I have written about AOL in the past. I usually write about them when I am reminded of them. Honestly, AOL plays literally no part in my life except when quarterly results of Time Warner are discussed. In today’s WSJ, AOL once again shows up in the news in dubious fashion. If you are the AOL brass you would sure hope that one day you are not part of this headline “Time Warner Posts Flat Profit; AOL Offsets TV, Media Gains”. It doesn’t seem likely that this will happen in the near future or maybe ever.
Now it appears as if the AOL brand is being used as an excuse for an under performing Time Warner. It’s kind of like going to the family picnic and your brother’s family shows up late again because one of their kids just can’t seem to get it together. Time Warner’s Chief Executive, Jeffrey Bewkes, must have a standard line he gives on analyst calls that reiterates AOL’s inability to make anything but trouble for a media giant that is suffering right now.
Third quarter results for AOL showed a 6% decline in advertising revenue which is the worst results of the year. Display advertising dropped 15% which is not a surprise because it has long been a concern of everyone as to its poor performance as an advertising vehicle. This quote really says it all:
Solving the AOL problem is one of the biggest challenges facing Chief Executive Jeffrey Bewkes as he seeks to kick-start Time Warner’s faltering share price. Since taking the reins 10 months ago, Mr. Bewkes has slashed costs and pulled the trigger on a long-expected spinoff of Time Warner Cable, focusing the company more on its content businesses. But finding a long-term solution to AOL continues to elude him.

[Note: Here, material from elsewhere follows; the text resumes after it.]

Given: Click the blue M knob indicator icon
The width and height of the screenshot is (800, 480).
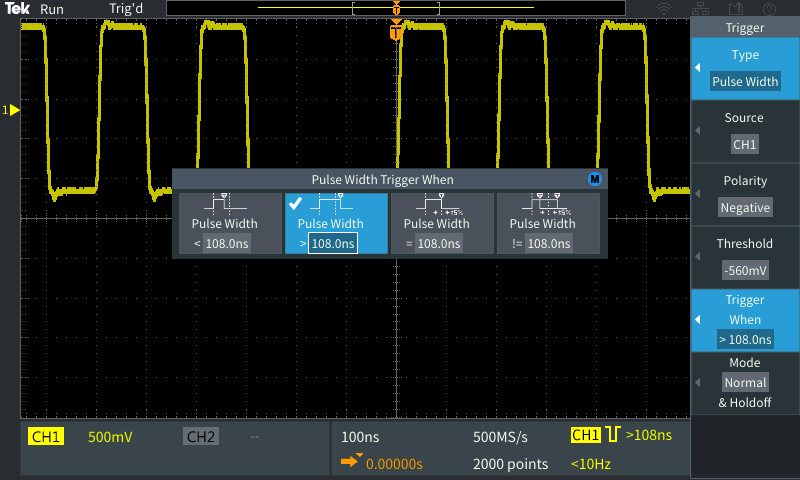Looking at the screenshot, I should coord(594,179).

If you are tird to AOL you must be getting weather reports that it looks stormy and dangerous in the near future. Time Warner has spun off Time Warner Cable to keep those numbers off the mother ship’s books moving forward. Taking that fact into consideration, you have to feel that AOL is not too far away from a similar fate. In reporting for the third quarter, Time Warner’s CFO John Martin made it a point to show what an adjusted operating profit for Time Warner’s content businesses would be WITHOUT Time Warner Cable and AOL. Ouch. Do you think they are setting the stage for future results where AOL is not a concern?
Now there will be responses to this post from both sides of the ledger. People who work at AOL are passionate about their efforts and that’s good. The facts, though, show that passion only goes so far. You need to make money to be a player. AOL is now only discussed as a drag on profits so this does not bode well for remaining a part of the Time Warner family. Heck, this situation gets another article in today’s WSJ discussing how Time magazine and Fortune could be let loose. The final paragraph of that article should make those at AOL a bit nervous:
Time Warner held on to AOL too long — although Mr. Bewkes, since taking over as CEO, has taken more aggressive steps to unload the online operation. He should now at least test the market for Time and Fortune to see if he can exit at a sensible price.
I guess the idea of a “sensible price” for AOL is out the window. Oh well, you snooze you lose.